Hacker News new | ask | show | jobs
by orsorna 51 days ago
It's explained by the near impossibility of isolating requests from each other, and chain of custody of divulged information.

If I send a prompt from identity A, which is the true user identity, you have possibly sent all of identity A metadata to be ingested alongside the prompt to generate response X.

If I /then/ send the prompt from identity B, the prompt has been answered before with metadata from identity A. The black box can consult metadata from response X to generate response Y, thus possibly correlating response Y with the prompt sent by identity A.

1 comments

May I ask respectufully if you understand how these models work?

They're not continuously trained. They have a context window, and the previous user's request is not inside the second user context window. Is your claim that when the second prompt comes in, Anthropic search previous queries and injects the answer into the context window?

I appreciate you clarifying my understanding; yes I understand LLMs are not continuously trained.
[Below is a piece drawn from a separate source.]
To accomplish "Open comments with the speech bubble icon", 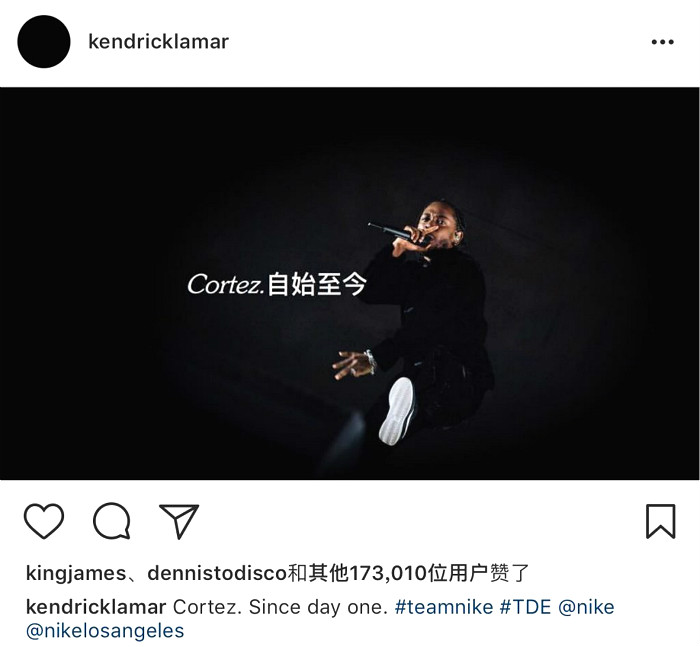I will coord(112,521).
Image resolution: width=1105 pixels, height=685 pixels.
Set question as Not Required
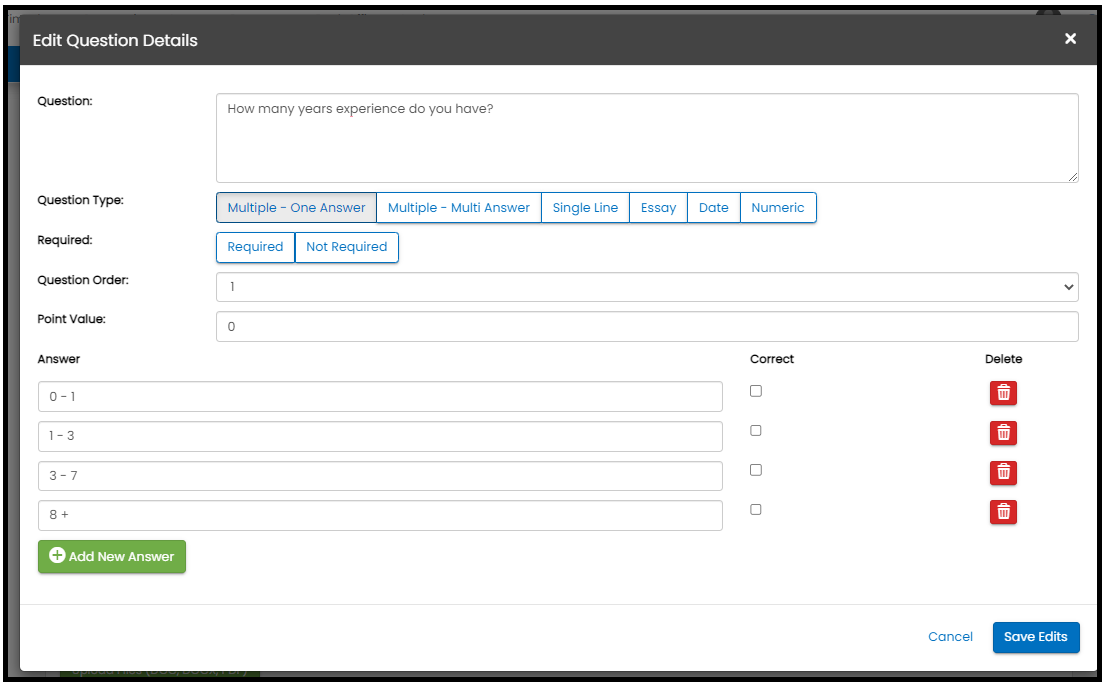coord(346,247)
>Is your claim that when the second prompt comes in, Anthropic search previous queries and injects the answer into the context window?

Yes. I would be terrified if this could be replicated with an open weight model locally. But this, well we have a general understanding of how these hosted models function we really don't know /exactly/ what they are processing.

It would not be shocking if recent KV cache was used to steer future requests. Not necessarily in a “divulge customer text” way but in a “focus on this part of the embedding space” way.